Each entry needs to be reproduced exactly as it is.
+===+
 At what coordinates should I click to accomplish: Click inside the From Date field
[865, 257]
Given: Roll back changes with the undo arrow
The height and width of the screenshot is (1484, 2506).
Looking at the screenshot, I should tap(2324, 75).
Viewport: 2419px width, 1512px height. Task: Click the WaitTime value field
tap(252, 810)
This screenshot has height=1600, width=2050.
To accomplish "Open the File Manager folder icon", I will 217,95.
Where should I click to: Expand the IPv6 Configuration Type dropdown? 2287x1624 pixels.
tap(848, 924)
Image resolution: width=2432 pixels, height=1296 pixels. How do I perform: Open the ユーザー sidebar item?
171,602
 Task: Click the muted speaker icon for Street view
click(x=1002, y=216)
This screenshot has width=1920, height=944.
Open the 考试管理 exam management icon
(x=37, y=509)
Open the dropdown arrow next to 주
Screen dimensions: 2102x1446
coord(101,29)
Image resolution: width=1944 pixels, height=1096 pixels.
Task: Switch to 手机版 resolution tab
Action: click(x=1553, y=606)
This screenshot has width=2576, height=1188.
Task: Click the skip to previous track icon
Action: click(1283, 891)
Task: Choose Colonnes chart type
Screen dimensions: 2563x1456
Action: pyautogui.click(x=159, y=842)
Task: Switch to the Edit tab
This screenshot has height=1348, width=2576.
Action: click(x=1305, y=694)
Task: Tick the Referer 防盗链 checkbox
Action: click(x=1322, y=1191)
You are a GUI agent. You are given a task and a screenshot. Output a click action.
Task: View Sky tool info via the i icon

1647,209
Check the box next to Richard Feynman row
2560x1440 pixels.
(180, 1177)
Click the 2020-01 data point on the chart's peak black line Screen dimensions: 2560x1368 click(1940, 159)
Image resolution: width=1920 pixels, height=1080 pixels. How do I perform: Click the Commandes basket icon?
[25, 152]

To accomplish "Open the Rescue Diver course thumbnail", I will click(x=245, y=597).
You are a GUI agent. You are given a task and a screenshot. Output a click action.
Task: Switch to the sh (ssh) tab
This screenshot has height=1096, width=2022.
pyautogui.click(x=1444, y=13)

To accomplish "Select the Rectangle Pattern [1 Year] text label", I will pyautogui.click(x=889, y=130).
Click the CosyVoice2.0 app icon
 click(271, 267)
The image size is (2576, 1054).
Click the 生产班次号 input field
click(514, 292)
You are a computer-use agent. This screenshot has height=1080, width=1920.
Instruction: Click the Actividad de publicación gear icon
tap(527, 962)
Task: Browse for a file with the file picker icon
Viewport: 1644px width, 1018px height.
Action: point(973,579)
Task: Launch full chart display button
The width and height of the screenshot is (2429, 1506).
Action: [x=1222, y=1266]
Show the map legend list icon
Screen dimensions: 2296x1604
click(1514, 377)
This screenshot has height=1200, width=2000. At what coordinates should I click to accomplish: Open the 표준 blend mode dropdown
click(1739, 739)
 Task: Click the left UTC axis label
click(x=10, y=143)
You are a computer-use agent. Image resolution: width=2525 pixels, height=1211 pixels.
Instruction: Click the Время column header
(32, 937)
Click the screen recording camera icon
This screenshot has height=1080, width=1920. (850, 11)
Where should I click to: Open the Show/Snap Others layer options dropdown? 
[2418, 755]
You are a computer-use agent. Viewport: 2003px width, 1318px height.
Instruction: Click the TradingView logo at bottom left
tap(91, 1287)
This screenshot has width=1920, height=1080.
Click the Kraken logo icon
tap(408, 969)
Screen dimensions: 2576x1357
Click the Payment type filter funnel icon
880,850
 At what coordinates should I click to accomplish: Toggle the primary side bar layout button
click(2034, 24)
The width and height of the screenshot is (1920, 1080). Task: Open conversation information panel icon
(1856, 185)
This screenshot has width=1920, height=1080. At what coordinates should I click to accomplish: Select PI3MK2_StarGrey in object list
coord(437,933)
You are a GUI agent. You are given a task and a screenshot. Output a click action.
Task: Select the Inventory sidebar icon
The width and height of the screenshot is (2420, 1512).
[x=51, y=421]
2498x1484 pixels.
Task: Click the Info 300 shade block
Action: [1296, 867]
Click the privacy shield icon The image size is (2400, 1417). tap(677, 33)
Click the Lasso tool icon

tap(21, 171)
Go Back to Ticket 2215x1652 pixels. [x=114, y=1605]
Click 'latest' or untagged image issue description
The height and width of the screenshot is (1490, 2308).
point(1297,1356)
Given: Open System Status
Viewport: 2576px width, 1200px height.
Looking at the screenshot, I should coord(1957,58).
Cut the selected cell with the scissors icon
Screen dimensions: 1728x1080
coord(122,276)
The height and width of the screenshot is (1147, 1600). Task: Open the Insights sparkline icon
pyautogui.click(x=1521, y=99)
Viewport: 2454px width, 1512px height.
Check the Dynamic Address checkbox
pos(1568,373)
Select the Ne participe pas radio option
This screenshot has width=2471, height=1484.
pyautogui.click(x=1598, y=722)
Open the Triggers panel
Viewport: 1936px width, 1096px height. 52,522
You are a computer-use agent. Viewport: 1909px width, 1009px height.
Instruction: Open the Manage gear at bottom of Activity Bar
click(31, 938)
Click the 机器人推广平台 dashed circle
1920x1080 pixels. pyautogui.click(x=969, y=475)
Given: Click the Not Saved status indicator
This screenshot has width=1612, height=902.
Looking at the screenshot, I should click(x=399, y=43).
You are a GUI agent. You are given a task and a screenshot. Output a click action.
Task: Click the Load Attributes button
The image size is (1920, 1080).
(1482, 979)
+===+
### Task result:
 At what coordinates should I click to accomplish: Click inside the From Date field
[865, 257]
Given: Roll back changes with the undo arrow
The height and width of the screenshot is (1484, 2506).
Looking at the screenshot, I should tap(2324, 75).
Viewport: 2419px width, 1512px height. Task: Click the WaitTime value field
tap(252, 810)
This screenshot has height=1600, width=2050.
To accomplish "Open the File Manager folder icon", I will 217,95.
Where should I click to: Expand the IPv6 Configuration Type dropdown? 2287x1624 pixels.
tap(848, 924)
Image resolution: width=2432 pixels, height=1296 pixels. How do I perform: Open the ユーザー sidebar item?
171,602
 Task: Click the muted speaker icon for Street view
click(x=1002, y=216)
This screenshot has width=1920, height=944.
Open the 考试管理 exam management icon
(x=37, y=509)
Open the dropdown arrow next to 주
Screen dimensions: 2102x1446
coord(101,29)
Image resolution: width=1944 pixels, height=1096 pixels.
Task: Switch to 手机版 resolution tab
Action: click(x=1553, y=606)
This screenshot has width=2576, height=1188.
Task: Click the skip to previous track icon
Action: click(1283, 891)
Task: Choose Colonnes chart type
Screen dimensions: 2563x1456
Action: pyautogui.click(x=159, y=842)
Task: Switch to the Edit tab
This screenshot has height=1348, width=2576.
Action: click(x=1305, y=694)
Task: Tick the Referer 防盗链 checkbox
Action: click(x=1322, y=1191)
You are a GUI agent. You are given a task and a screenshot. Output a click action.
Task: View Sky tool info via the i icon

1647,209
Check the box next to Richard Feynman row
2560x1440 pixels.
(180, 1177)
Click the 2020-01 data point on the chart's peak black line Screen dimensions: 2560x1368 click(1940, 159)
Image resolution: width=1920 pixels, height=1080 pixels. How do I perform: Click the Commandes basket icon?
[25, 152]

To accomplish "Open the Rescue Diver course thumbnail", I will click(x=245, y=597).
You are a GUI agent. You are given a task and a screenshot. Output a click action.
Task: Switch to the sh (ssh) tab
This screenshot has height=1096, width=2022.
pyautogui.click(x=1444, y=13)

To accomplish "Select the Rectangle Pattern [1 Year] text label", I will pyautogui.click(x=889, y=130).
Click the CosyVoice2.0 app icon
 click(271, 267)
The image size is (2576, 1054).
Click the 生产班次号 input field
click(514, 292)
You are a computer-use agent. This screenshot has height=1080, width=1920.
Instruction: Click the Actividad de publicación gear icon
tap(527, 962)
Task: Browse for a file with the file picker icon
Viewport: 1644px width, 1018px height.
Action: point(973,579)
Task: Launch full chart display button
The width and height of the screenshot is (2429, 1506).
Action: [x=1222, y=1266]
Show the map legend list icon
Screen dimensions: 2296x1604
click(1514, 377)
This screenshot has height=1200, width=2000. At what coordinates should I click to accomplish: Open the 표준 blend mode dropdown
click(1739, 739)
 Task: Click the left UTC axis label
click(x=10, y=143)
You are a computer-use agent. Image resolution: width=2525 pixels, height=1211 pixels.
Instruction: Click the Время column header
(32, 937)
Click the screen recording camera icon
This screenshot has height=1080, width=1920. (850, 11)
Where should I click to: Open the Show/Snap Others layer options dropdown? 
[2418, 755]
You are a computer-use agent. Viewport: 2003px width, 1318px height.
Instruction: Click the TradingView logo at bottom left
tap(91, 1287)
This screenshot has width=1920, height=1080.
Click the Kraken logo icon
tap(408, 969)
Screen dimensions: 2576x1357
Click the Payment type filter funnel icon
880,850
 At what coordinates should I click to accomplish: Toggle the primary side bar layout button
click(2034, 24)
The width and height of the screenshot is (1920, 1080). Task: Open conversation information panel icon
(1856, 185)
This screenshot has width=1920, height=1080. At what coordinates should I click to accomplish: Select PI3MK2_StarGrey in object list
coord(437,933)
You are a GUI agent. You are given a task and a screenshot. Output a click action.
Task: Select the Inventory sidebar icon
The width and height of the screenshot is (2420, 1512).
[x=51, y=421]
2498x1484 pixels.
Task: Click the Info 300 shade block
Action: [1296, 867]
Click the privacy shield icon The image size is (2400, 1417). tap(677, 33)
Click the Lasso tool icon

tap(21, 171)
Go Back to Ticket 2215x1652 pixels. [x=114, y=1605]
Click 'latest' or untagged image issue description
The height and width of the screenshot is (1490, 2308).
point(1297,1356)
Given: Open System Status
Viewport: 2576px width, 1200px height.
Looking at the screenshot, I should coord(1957,58).
Cut the selected cell with the scissors icon
Screen dimensions: 1728x1080
coord(122,276)
The height and width of the screenshot is (1147, 1600). Task: Open the Insights sparkline icon
pyautogui.click(x=1521, y=99)
Viewport: 2454px width, 1512px height.
Check the Dynamic Address checkbox
pos(1568,373)
Select the Ne participe pas radio option
This screenshot has width=2471, height=1484.
pyautogui.click(x=1598, y=722)
Open the Triggers panel
Viewport: 1936px width, 1096px height. 52,522
You are a computer-use agent. Viewport: 1909px width, 1009px height.
Instruction: Open the Manage gear at bottom of Activity Bar
click(31, 938)
Click the 机器人推广平台 dashed circle
1920x1080 pixels. pyautogui.click(x=969, y=475)
Given: Click the Not Saved status indicator
This screenshot has width=1612, height=902.
Looking at the screenshot, I should click(x=399, y=43).
You are a GUI agent. You are given a task and a screenshot. Output a click action.
Task: Click the Load Attributes button
The image size is (1920, 1080).
(1482, 979)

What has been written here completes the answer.